Al mismo tiempo, estos personajes representan a cientos, si no miles, de personas reales involucradas en la guerrilla y en la represión, o dicho lisa y llanamente, en la guerra. De modo que sobre los hombros de Doron o Taufiq (Abu Ahmed tiene nombre propio, y lo usa su mamá) se cargan cien años soledad: el conflicto palestino-israelí que mantiene en jaque y en vilo a dos pueblos del mismo modo que las guerras civiles mantuvieron en vilo a América Latina. Si algo tienen en común todos, absolutamente todos los personajes de “Fauda” es su profunda soledad.

“Fauda” recurre a recursos narrativos como el leitmotiv o la aliteración. El primero radica en el uso del muro como indicador de la zona donde transcurre la trama; las vistas satelitales con el mismo propósito, y el deambular de los personajes a campo traviesa, en calles laberínticas, o en oficinas burocráticas y alienadas; en ese sentido, da lo mismo si el eterno caminante es palestino o israelí; comparten un destino. El segundo recurso está dado por la repetición de cierto tipo de locaciones e imágenes: ruinas, edificios abandonados, proyectos que alguna vez fueron y ahora sólo son abandono y espacio de tortura y muerte. Lo curioso es que la simetría que sostiene temáticamente la serie se quiebra en este punto: mientras que el lado palestino está filmado a nivel colectivo e individual, el lado israelí está filmado en planos muy próximos, familiares, sin una dimensión nacional; en otras palabras, no vemos Israel, sí vemos Palestina.

————

CONSIGNA 1 >>
Según el texto sobre la serie “Fauda”, ¿qué tienen en común todos los personajes?
CONSIGNA 2 >>
Escribe la continuación del texto sobre la serie “Fauda” a partir de su última oración.

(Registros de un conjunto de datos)
————

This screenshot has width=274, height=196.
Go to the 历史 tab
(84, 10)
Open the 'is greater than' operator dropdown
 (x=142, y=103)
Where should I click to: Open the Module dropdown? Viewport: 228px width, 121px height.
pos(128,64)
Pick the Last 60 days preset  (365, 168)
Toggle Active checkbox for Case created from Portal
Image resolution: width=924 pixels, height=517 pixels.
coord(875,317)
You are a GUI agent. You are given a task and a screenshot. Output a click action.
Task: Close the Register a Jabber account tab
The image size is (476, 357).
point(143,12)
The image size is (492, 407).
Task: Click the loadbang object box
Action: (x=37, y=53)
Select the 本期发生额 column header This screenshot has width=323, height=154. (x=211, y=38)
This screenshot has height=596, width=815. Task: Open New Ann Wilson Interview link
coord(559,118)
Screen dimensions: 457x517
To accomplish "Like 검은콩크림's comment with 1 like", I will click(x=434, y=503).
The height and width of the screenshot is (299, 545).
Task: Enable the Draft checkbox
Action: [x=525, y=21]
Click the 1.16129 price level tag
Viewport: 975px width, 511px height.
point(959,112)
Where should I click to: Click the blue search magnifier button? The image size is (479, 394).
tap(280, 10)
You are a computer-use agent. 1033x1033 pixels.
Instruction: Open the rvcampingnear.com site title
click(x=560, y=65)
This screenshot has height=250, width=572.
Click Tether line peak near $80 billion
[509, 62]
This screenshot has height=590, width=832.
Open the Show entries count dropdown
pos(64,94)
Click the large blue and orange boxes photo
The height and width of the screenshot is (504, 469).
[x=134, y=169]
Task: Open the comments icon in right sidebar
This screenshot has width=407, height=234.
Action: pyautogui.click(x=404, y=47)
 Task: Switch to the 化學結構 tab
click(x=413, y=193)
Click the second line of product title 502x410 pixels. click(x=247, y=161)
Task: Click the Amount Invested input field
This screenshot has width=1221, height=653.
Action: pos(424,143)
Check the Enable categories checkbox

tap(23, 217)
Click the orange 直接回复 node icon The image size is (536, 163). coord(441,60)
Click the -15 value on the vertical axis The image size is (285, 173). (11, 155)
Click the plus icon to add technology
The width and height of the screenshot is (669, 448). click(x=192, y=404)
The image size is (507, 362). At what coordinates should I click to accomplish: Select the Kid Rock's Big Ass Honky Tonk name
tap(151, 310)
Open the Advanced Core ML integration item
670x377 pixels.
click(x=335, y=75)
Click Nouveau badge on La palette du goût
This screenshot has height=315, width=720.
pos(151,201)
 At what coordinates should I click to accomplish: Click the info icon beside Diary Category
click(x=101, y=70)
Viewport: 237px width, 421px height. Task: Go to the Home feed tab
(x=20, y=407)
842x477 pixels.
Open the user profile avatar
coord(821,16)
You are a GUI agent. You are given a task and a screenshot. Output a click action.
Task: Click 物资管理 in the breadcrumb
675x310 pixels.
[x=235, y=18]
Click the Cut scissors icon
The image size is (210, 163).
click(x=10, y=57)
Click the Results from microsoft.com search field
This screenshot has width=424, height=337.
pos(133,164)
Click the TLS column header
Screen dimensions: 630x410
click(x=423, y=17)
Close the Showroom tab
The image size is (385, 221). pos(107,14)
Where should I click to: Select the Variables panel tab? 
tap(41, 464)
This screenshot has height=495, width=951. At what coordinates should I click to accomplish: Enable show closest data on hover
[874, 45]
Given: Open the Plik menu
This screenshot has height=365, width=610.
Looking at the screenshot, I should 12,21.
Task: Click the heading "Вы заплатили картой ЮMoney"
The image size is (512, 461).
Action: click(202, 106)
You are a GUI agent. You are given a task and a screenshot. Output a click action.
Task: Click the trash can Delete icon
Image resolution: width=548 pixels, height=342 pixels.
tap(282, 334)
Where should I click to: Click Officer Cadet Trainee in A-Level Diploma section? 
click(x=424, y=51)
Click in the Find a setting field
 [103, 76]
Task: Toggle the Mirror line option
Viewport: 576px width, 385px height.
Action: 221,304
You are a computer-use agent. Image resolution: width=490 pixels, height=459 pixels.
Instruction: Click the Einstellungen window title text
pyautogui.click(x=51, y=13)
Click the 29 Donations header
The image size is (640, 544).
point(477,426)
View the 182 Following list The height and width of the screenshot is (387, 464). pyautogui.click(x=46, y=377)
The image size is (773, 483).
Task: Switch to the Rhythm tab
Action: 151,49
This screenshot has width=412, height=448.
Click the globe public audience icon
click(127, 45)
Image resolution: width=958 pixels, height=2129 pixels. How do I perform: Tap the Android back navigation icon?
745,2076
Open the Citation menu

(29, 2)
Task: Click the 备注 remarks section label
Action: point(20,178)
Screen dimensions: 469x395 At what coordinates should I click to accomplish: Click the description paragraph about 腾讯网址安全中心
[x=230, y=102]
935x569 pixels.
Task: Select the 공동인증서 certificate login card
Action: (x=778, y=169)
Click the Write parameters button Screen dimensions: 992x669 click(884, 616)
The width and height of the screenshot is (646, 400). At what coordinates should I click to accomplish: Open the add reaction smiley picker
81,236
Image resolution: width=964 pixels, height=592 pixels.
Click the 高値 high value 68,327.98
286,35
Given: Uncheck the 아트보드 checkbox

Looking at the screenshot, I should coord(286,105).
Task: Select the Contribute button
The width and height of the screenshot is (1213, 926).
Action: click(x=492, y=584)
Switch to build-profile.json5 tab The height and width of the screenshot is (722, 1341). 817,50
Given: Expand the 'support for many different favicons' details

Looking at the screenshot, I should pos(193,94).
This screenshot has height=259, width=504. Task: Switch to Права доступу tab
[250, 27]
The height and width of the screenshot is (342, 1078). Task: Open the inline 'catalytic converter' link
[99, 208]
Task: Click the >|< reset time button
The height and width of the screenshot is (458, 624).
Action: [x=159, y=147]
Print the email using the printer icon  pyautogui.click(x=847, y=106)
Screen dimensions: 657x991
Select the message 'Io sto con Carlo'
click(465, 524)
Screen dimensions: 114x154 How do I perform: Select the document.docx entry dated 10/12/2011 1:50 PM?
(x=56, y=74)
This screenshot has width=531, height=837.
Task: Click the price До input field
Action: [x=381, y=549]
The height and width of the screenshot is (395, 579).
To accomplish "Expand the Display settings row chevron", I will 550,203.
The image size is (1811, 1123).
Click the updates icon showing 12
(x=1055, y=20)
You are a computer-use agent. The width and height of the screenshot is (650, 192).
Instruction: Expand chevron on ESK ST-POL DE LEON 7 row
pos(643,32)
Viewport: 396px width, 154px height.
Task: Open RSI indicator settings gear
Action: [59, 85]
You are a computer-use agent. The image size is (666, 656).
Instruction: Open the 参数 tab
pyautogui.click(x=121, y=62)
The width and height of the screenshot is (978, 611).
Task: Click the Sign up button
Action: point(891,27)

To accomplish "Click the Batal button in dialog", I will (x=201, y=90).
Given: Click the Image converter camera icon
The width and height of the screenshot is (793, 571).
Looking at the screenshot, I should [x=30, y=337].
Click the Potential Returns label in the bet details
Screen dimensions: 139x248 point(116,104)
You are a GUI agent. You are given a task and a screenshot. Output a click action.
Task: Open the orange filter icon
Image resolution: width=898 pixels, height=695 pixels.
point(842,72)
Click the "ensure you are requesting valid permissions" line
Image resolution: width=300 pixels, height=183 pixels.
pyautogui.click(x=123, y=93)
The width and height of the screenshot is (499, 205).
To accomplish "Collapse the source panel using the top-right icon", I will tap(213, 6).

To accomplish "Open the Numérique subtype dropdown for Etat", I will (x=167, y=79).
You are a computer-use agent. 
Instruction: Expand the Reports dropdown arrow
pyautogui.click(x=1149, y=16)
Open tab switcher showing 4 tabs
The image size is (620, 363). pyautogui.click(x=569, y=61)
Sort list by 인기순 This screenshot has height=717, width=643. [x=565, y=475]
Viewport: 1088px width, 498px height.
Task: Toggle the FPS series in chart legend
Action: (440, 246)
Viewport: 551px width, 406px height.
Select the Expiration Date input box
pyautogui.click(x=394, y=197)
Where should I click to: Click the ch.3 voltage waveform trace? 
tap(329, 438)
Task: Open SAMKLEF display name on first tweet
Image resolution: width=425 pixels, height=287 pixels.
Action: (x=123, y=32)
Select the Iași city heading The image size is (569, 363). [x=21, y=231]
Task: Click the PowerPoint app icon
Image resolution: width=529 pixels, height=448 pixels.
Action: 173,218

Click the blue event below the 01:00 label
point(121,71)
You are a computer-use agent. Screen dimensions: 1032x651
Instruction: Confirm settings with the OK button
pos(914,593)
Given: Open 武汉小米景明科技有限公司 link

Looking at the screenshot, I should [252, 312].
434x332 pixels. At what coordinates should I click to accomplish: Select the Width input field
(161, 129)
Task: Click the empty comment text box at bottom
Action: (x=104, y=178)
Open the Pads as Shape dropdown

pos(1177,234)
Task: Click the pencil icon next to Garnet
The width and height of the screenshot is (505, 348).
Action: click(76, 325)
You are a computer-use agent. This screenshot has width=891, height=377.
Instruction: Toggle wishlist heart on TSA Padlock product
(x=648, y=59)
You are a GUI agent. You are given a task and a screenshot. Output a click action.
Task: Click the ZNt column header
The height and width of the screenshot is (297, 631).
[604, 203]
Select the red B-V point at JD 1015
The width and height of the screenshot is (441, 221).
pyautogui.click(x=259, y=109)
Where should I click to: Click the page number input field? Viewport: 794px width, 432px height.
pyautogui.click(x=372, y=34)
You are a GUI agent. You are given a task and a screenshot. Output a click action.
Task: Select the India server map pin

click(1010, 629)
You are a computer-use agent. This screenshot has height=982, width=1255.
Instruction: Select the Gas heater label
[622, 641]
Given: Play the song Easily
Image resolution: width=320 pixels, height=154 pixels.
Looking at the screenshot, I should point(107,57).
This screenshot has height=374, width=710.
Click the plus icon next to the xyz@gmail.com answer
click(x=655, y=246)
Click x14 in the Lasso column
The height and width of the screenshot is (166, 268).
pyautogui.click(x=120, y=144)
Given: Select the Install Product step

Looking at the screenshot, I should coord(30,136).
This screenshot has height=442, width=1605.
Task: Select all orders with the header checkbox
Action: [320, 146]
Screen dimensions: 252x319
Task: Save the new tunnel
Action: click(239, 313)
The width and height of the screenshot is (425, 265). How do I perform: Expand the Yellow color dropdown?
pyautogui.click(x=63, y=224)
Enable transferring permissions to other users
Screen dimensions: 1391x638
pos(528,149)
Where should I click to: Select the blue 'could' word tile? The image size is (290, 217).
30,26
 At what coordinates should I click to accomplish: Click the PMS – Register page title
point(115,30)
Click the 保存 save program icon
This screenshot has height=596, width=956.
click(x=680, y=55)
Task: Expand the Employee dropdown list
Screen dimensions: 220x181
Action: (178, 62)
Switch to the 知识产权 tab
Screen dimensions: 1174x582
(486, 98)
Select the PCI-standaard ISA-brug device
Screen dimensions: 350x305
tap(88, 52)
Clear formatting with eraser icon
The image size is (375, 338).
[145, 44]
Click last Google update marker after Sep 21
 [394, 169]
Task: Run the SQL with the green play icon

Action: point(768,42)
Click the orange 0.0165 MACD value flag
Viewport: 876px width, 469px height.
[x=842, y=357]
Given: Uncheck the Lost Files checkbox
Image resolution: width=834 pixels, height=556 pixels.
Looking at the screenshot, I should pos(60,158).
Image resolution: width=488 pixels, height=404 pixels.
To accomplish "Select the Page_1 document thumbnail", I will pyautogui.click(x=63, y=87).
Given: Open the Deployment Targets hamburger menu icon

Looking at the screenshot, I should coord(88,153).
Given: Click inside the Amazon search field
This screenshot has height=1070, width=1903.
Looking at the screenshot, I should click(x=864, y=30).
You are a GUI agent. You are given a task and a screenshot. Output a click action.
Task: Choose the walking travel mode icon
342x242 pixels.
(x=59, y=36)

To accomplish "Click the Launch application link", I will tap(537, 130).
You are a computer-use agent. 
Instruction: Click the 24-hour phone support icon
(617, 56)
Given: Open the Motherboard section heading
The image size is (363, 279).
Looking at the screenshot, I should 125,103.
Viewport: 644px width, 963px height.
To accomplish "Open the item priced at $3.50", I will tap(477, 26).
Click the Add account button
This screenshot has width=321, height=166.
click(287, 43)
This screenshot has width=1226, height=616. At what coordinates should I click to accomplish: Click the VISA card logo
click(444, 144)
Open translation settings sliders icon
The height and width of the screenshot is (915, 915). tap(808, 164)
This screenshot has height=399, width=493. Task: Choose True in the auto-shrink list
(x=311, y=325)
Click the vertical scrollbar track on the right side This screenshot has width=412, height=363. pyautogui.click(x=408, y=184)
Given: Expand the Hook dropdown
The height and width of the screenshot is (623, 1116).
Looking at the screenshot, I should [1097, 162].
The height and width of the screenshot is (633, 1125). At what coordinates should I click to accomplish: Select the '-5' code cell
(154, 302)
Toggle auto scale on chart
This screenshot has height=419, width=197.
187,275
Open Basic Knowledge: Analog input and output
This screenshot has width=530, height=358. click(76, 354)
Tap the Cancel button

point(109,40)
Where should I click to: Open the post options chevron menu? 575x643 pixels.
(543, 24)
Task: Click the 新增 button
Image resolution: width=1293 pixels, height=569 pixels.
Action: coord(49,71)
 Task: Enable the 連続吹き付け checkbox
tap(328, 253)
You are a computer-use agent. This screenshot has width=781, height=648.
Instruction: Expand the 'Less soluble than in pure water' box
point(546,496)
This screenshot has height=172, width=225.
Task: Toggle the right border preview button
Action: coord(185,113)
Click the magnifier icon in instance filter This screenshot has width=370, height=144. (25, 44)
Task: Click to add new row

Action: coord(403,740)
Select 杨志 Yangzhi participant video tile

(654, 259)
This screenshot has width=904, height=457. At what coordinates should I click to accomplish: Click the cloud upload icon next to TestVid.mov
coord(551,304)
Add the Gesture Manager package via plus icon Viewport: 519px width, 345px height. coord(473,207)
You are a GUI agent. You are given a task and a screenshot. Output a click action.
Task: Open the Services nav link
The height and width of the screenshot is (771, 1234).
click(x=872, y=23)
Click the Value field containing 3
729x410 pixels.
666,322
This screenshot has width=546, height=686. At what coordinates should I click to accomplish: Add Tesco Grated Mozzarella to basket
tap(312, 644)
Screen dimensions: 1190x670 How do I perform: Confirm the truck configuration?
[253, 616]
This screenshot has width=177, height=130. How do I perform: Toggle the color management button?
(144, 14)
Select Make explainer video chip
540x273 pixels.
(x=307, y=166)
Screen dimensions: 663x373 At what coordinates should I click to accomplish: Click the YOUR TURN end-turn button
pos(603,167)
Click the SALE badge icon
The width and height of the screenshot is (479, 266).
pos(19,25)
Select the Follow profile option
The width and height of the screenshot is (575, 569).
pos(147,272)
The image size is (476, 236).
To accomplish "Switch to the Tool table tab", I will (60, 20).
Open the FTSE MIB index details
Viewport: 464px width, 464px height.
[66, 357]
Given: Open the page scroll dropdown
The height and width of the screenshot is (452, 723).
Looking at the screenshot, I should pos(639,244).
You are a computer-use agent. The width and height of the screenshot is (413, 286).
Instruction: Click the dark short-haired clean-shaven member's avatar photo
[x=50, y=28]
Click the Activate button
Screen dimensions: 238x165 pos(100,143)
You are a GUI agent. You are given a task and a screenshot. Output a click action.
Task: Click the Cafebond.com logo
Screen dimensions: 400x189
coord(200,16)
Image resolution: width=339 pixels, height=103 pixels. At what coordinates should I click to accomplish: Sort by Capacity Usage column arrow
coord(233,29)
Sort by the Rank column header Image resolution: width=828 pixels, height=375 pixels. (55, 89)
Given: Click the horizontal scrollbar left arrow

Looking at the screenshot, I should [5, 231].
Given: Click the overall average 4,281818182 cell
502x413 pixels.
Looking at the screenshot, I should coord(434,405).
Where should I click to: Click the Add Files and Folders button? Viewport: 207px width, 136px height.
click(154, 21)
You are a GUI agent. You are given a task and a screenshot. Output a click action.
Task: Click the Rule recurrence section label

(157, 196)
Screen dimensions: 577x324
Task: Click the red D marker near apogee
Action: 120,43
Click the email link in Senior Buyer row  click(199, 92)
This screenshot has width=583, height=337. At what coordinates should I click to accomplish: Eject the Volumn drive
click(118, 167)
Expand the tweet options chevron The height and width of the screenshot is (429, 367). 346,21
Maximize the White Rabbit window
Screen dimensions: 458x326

————

RESPUESTA DEL EJERCICIO 1 >>
Su profunda soledad.

RESPUESTA DEL EJERCICIO 2 >>
La fuerza de “Fauda” no radica en su ritmo y su violencia (de hecho, ambas decaen con el avance de los capítulos); de eso hay mucha oferta. La fuerza del proyecto está dada por la construcción de un espejo, más o menos quebrado, más o menos imperfecto, en el cual se miran unos y otros, israelíes y palestinos. Por momentos la identidad es casi total, los personajes intercambiables: Doron pasa a la clandestinidad y se brutaliza mientras Walid, el “Abu Ahmed” público, recorre, negocia, planifica, y crece. Entre ambos, pivotea la doctora Shirin (nombre casi israelí si se quiere). El juego de miradas y gestos, los códigos de uno y otro bando, las conversaciones entre los bandos, todo apunta a una proximidad no sólo geográfica sino de destino. Excepto que unos rezan a Alá y otros recitan “Shma Israel”.

Está claro que “Fauda” representa sólo la punta del iceberg. Todos sabíamos en 2016, cuando la serie explotó en Netflix, acerca de la complejidad del mundo árabe en general y el conflicto palestino-israelí en particular; del mismo modo, detrás de estos terroristas en busca de venganza y gloria celestial hay un pueblo que reza, da ayuda social, cura a sus enfermos, y trata de hacer del mundo un lugar mejor. Sin embargo, una vez más la simetría falla: así como se sugiere un mundo rico y complejo detrás de la trama palestina, daría la impresión que Israel no existe más allá de la figura de su ministro de defensa y una sola toma del edificio del ministerio. Un médico sabio y humano en un hospital que se dice es Hadassa pero nada lo muestra, y unas tomas del Mediterráneo como curación para Doron después de estar perdido en el infierno tan temido, y tan buscado, y nada más. Habrán asumido que el público sabe y conoce la complejidad de Israel, pero la diferencia es llamativa y por lo tanto pasible de significación.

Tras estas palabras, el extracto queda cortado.